[Dataset items]

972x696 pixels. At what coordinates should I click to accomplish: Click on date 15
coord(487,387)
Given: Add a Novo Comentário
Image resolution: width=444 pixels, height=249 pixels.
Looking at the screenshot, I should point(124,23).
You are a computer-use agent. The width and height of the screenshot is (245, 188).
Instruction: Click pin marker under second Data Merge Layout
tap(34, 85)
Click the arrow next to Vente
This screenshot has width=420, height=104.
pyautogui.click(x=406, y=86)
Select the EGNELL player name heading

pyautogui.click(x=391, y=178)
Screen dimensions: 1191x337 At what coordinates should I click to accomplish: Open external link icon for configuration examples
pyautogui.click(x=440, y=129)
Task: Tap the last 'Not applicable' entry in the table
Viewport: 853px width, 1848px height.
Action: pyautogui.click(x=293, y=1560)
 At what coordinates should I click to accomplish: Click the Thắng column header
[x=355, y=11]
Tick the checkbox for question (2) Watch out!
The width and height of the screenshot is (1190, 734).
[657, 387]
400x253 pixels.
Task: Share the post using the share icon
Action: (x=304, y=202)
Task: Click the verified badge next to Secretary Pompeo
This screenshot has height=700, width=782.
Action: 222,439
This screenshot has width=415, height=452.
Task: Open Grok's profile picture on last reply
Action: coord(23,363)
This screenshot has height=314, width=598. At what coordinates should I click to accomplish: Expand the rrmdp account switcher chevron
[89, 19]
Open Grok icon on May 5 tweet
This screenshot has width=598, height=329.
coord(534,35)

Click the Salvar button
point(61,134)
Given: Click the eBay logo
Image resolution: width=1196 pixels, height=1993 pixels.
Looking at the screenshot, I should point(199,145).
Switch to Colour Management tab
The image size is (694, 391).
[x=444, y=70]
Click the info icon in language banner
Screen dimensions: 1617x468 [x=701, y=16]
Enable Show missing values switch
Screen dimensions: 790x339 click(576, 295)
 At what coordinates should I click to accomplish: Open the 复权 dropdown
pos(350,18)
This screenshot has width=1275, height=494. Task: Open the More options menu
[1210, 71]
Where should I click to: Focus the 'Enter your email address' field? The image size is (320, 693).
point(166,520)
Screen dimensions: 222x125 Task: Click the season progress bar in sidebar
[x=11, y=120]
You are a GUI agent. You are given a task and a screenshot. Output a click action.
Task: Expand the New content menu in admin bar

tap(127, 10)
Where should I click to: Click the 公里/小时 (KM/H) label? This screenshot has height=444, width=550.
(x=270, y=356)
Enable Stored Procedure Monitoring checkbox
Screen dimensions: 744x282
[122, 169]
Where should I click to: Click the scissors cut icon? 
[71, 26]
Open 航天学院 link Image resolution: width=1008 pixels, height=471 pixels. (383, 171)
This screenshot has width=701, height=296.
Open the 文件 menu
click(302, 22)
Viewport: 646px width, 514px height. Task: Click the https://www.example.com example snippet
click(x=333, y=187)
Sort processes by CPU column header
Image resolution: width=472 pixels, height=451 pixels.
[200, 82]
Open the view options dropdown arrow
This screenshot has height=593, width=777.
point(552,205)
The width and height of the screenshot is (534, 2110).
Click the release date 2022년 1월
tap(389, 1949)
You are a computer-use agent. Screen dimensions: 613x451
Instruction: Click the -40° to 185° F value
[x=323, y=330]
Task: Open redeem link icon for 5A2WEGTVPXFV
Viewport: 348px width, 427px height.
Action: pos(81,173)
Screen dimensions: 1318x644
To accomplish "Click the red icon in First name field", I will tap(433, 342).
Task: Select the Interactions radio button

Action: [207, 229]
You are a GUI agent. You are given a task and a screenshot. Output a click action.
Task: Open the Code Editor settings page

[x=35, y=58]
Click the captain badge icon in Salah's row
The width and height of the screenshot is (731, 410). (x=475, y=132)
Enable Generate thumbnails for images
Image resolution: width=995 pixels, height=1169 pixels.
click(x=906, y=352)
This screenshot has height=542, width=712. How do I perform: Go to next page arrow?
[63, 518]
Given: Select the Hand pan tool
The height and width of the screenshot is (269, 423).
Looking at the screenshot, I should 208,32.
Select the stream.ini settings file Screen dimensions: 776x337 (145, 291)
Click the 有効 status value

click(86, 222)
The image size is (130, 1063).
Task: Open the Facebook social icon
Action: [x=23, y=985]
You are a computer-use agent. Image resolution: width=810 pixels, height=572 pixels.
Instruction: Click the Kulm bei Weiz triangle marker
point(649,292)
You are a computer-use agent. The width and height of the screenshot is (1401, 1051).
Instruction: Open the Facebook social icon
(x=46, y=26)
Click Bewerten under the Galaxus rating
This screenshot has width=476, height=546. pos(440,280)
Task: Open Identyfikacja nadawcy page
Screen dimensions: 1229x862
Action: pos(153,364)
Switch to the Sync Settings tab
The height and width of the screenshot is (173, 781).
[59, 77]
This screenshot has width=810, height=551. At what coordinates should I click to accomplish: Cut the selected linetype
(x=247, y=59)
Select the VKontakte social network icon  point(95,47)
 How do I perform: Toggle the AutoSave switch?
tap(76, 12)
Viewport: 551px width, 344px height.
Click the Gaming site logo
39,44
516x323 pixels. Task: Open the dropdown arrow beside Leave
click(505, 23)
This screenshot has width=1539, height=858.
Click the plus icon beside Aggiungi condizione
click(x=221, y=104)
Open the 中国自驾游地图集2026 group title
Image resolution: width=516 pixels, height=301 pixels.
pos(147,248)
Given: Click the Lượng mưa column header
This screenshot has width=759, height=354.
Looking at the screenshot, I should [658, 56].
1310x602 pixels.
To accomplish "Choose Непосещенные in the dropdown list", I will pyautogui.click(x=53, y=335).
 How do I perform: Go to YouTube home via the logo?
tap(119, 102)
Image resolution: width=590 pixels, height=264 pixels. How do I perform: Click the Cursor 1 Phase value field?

[WHAT THE TASK REQUIRES]: Every one of the records is to be copied word for word.

[ANSWER BOX]:
972x696 pixels. At what coordinates should I click to accomplish: Click on date 15
coord(487,387)
Given: Add a Novo Comentário
Image resolution: width=444 pixels, height=249 pixels.
Looking at the screenshot, I should point(124,23).
You are a computer-use agent. The width and height of the screenshot is (245, 188).
Instruction: Click pin marker under second Data Merge Layout
tap(34, 85)
Click the arrow next to Vente
This screenshot has width=420, height=104.
pyautogui.click(x=406, y=86)
Select the EGNELL player name heading

pyautogui.click(x=391, y=178)
Screen dimensions: 1191x337 At what coordinates should I click to accomplish: Open external link icon for configuration examples
pyautogui.click(x=440, y=129)
Task: Tap the last 'Not applicable' entry in the table
Viewport: 853px width, 1848px height.
Action: pyautogui.click(x=293, y=1560)
 At what coordinates should I click to accomplish: Click the Thắng column header
[x=355, y=11]
Tick the checkbox for question (2) Watch out!
The width and height of the screenshot is (1190, 734).
[657, 387]
400x253 pixels.
Task: Share the post using the share icon
Action: (x=304, y=202)
Task: Click the verified badge next to Secretary Pompeo
This screenshot has height=700, width=782.
Action: 222,439
This screenshot has width=415, height=452.
Task: Open Grok's profile picture on last reply
Action: coord(23,363)
This screenshot has height=314, width=598. At what coordinates should I click to accomplish: Expand the rrmdp account switcher chevron
[89, 19]
Open Grok icon on May 5 tweet
This screenshot has width=598, height=329.
coord(534,35)

Click the Salvar button
point(61,134)
Given: Click the eBay logo
Image resolution: width=1196 pixels, height=1993 pixels.
Looking at the screenshot, I should point(199,145).
Switch to Colour Management tab
The image size is (694, 391).
[x=444, y=70]
Click the info icon in language banner
Screen dimensions: 1617x468 [x=701, y=16]
Enable Show missing values switch
Screen dimensions: 790x339 click(576, 295)
 At what coordinates should I click to accomplish: Open the 复权 dropdown
pos(350,18)
This screenshot has width=1275, height=494. Task: Open the More options menu
[1210, 71]
Where should I click to: Focus the 'Enter your email address' field? The image size is (320, 693).
point(166,520)
Screen dimensions: 222x125 Task: Click the season progress bar in sidebar
[x=11, y=120]
You are a GUI agent. You are given a task and a screenshot. Output a click action.
Task: Expand the New content menu in admin bar

tap(127, 10)
Where should I click to: Click the 公里/小时 (KM/H) label? This screenshot has height=444, width=550.
(x=270, y=356)
Enable Stored Procedure Monitoring checkbox
Screen dimensions: 744x282
[122, 169]
Where should I click to: Click the scissors cut icon? 
[71, 26]
Open 航天学院 link Image resolution: width=1008 pixels, height=471 pixels. (383, 171)
This screenshot has width=701, height=296.
Open the 文件 menu
click(302, 22)
Viewport: 646px width, 514px height. Task: Click the https://www.example.com example snippet
click(x=333, y=187)
Sort processes by CPU column header
Image resolution: width=472 pixels, height=451 pixels.
[200, 82]
Open the view options dropdown arrow
This screenshot has height=593, width=777.
point(552,205)
The width and height of the screenshot is (534, 2110).
Click the release date 2022년 1월
tap(389, 1949)
You are a computer-use agent. Screen dimensions: 613x451
Instruction: Click the -40° to 185° F value
[x=323, y=330]
Task: Open redeem link icon for 5A2WEGTVPXFV
Viewport: 348px width, 427px height.
Action: pos(81,173)
Screen dimensions: 1318x644
To accomplish "Click the red icon in First name field", I will tap(433, 342).
Task: Select the Interactions radio button

Action: [207, 229]
You are a GUI agent. You are given a task and a screenshot. Output a click action.
Task: Open the Code Editor settings page

[x=35, y=58]
Click the captain badge icon in Salah's row
The width and height of the screenshot is (731, 410). (x=475, y=132)
Enable Generate thumbnails for images
Image resolution: width=995 pixels, height=1169 pixels.
click(x=906, y=352)
This screenshot has height=542, width=712. How do I perform: Go to next page arrow?
[63, 518]
Given: Select the Hand pan tool
The height and width of the screenshot is (269, 423).
Looking at the screenshot, I should 208,32.
Select the stream.ini settings file Screen dimensions: 776x337 (145, 291)
Click the 有効 status value

click(86, 222)
The image size is (130, 1063).
Task: Open the Facebook social icon
Action: [x=23, y=985]
You are a computer-use agent. Image resolution: width=810 pixels, height=572 pixels.
Instruction: Click the Kulm bei Weiz triangle marker
point(649,292)
You are a computer-use agent. The width and height of the screenshot is (1401, 1051).
Instruction: Open the Facebook social icon
(x=46, y=26)
Click Bewerten under the Galaxus rating
This screenshot has width=476, height=546. pos(440,280)
Task: Open Identyfikacja nadawcy page
Screen dimensions: 1229x862
Action: pos(153,364)
Switch to the Sync Settings tab
The height and width of the screenshot is (173, 781).
[59, 77]
This screenshot has width=810, height=551. At what coordinates should I click to accomplish: Cut the selected linetype
(x=247, y=59)
Select the VKontakte social network icon  point(95,47)
 How do I perform: Toggle the AutoSave switch?
tap(76, 12)
Viewport: 551px width, 344px height.
Click the Gaming site logo
39,44
516x323 pixels. Task: Open the dropdown arrow beside Leave
click(505, 23)
This screenshot has width=1539, height=858.
Click the plus icon beside Aggiungi condizione
click(x=221, y=104)
Open the 中国自驾游地图集2026 group title
Image resolution: width=516 pixels, height=301 pixels.
pos(147,248)
Given: Click the Lượng mưa column header
This screenshot has width=759, height=354.
Looking at the screenshot, I should [658, 56].
1310x602 pixels.
To accomplish "Choose Непосещенные in the dropdown list", I will pyautogui.click(x=53, y=335).
 How do I perform: Go to YouTube home via the logo?
tap(119, 102)
Image resolution: width=590 pixels, height=264 pixels. How do I perform: Click the Cursor 1 Phase value field?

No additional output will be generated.